§ ACTIVITY
Starting with the line that contains "Swap Before and After settings" and stopping after the line that contains "Select the checkbox", return each line below exactly as written, with no others.

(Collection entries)
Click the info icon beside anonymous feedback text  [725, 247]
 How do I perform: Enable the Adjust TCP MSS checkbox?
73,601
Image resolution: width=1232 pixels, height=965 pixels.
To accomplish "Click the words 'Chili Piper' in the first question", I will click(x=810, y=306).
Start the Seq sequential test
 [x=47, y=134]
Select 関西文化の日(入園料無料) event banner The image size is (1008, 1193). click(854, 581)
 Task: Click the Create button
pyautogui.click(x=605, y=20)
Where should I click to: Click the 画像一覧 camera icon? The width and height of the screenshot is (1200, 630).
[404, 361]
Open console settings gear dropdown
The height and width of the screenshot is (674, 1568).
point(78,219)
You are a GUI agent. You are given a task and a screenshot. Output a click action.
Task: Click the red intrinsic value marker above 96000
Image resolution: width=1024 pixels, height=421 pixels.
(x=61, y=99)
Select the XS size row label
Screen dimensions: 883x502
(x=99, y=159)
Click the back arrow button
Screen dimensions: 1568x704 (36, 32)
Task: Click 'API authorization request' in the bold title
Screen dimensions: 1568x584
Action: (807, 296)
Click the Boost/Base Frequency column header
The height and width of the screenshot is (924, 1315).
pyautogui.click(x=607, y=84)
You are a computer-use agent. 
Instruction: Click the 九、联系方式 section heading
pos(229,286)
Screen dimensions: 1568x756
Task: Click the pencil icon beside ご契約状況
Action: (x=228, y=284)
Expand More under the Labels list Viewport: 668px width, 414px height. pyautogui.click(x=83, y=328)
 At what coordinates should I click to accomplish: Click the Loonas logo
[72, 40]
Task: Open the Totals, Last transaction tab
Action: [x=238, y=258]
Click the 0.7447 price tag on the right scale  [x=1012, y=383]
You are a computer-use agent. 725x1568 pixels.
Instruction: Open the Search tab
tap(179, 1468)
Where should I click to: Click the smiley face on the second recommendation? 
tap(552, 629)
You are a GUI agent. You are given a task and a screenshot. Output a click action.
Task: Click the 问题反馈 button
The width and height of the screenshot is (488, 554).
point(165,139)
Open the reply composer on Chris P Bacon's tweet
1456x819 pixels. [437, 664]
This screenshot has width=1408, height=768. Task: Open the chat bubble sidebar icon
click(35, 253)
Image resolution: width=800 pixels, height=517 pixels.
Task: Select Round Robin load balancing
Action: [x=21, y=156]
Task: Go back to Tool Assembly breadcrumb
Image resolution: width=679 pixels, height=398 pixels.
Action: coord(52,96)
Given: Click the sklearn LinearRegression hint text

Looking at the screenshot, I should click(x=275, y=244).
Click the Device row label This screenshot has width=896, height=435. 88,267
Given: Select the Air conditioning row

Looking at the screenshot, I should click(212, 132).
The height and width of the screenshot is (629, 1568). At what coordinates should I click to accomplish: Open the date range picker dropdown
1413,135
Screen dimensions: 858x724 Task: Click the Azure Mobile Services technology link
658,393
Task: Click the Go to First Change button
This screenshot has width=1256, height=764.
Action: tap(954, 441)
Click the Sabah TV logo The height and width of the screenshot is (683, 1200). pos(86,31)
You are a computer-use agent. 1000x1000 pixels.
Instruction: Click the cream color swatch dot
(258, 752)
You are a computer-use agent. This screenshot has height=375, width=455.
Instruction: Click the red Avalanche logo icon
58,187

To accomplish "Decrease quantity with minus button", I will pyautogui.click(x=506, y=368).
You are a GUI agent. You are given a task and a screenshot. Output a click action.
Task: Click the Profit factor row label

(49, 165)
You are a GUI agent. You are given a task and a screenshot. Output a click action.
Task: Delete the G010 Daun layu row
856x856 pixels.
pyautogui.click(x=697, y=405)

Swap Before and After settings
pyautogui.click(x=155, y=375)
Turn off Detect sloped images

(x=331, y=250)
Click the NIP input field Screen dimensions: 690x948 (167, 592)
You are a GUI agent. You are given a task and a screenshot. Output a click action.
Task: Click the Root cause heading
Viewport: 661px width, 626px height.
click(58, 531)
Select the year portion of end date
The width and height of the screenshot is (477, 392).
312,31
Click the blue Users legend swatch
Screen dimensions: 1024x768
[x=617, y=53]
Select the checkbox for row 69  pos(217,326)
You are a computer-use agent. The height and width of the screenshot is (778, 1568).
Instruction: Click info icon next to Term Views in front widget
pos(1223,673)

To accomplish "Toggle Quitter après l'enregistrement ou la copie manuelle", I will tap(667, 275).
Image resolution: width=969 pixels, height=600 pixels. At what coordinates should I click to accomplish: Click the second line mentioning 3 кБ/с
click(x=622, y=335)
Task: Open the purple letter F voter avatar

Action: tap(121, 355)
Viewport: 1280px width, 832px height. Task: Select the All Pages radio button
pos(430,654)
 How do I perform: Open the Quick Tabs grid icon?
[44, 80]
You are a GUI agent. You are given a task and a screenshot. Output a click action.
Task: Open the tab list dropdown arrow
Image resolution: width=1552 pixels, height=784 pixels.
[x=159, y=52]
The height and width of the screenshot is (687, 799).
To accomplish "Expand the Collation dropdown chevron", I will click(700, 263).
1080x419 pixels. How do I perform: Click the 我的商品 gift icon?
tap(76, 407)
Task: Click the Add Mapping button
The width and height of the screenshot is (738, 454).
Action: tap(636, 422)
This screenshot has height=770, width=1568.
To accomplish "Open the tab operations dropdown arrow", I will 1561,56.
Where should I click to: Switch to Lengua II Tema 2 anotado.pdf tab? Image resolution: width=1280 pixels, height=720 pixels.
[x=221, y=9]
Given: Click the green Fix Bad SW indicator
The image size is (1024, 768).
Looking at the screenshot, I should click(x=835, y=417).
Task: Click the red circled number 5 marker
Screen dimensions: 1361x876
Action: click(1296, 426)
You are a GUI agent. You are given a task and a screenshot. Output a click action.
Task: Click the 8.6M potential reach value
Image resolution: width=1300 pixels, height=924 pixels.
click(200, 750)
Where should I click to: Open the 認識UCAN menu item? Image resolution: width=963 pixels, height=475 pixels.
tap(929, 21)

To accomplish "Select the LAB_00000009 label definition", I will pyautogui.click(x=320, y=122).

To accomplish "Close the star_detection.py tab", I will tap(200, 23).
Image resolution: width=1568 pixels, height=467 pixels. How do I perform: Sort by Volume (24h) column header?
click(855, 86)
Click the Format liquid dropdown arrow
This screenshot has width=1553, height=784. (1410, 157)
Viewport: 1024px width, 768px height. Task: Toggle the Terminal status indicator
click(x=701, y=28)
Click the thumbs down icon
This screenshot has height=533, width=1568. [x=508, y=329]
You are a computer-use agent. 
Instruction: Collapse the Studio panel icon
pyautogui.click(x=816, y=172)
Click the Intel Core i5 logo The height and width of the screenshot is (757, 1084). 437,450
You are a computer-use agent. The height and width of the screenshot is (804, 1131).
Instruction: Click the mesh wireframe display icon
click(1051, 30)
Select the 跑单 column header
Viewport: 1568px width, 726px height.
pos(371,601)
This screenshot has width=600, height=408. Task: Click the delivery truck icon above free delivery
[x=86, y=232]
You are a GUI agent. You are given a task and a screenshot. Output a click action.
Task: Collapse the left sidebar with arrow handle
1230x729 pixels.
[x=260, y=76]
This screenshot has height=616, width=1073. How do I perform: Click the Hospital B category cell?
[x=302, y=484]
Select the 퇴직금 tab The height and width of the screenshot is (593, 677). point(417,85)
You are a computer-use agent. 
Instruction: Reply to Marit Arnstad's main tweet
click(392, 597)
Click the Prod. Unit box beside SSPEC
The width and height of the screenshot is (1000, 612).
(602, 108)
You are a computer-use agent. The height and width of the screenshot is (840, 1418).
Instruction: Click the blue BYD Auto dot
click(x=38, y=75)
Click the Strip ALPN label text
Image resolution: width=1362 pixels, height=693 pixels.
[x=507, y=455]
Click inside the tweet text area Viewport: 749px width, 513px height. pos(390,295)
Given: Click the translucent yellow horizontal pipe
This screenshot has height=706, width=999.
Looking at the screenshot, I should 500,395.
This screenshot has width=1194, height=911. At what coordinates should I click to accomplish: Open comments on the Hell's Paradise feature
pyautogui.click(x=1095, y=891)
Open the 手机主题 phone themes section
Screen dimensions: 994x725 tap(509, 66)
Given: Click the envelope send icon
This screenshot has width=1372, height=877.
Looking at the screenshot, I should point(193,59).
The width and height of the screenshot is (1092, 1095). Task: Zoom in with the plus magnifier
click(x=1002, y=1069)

§ TASK RESULT
Swap Before and After settings
pyautogui.click(x=155, y=375)
Turn off Detect sloped images

(x=331, y=250)
Click the NIP input field Screen dimensions: 690x948 (167, 592)
You are a GUI agent. You are given a task and a screenshot. Output a click action.
Task: Click the Root cause heading
Viewport: 661px width, 626px height.
click(58, 531)
Select the year portion of end date
The width and height of the screenshot is (477, 392).
312,31
Click the blue Users legend swatch
Screen dimensions: 1024x768
[x=617, y=53]
Select the checkbox for row 69  pos(217,326)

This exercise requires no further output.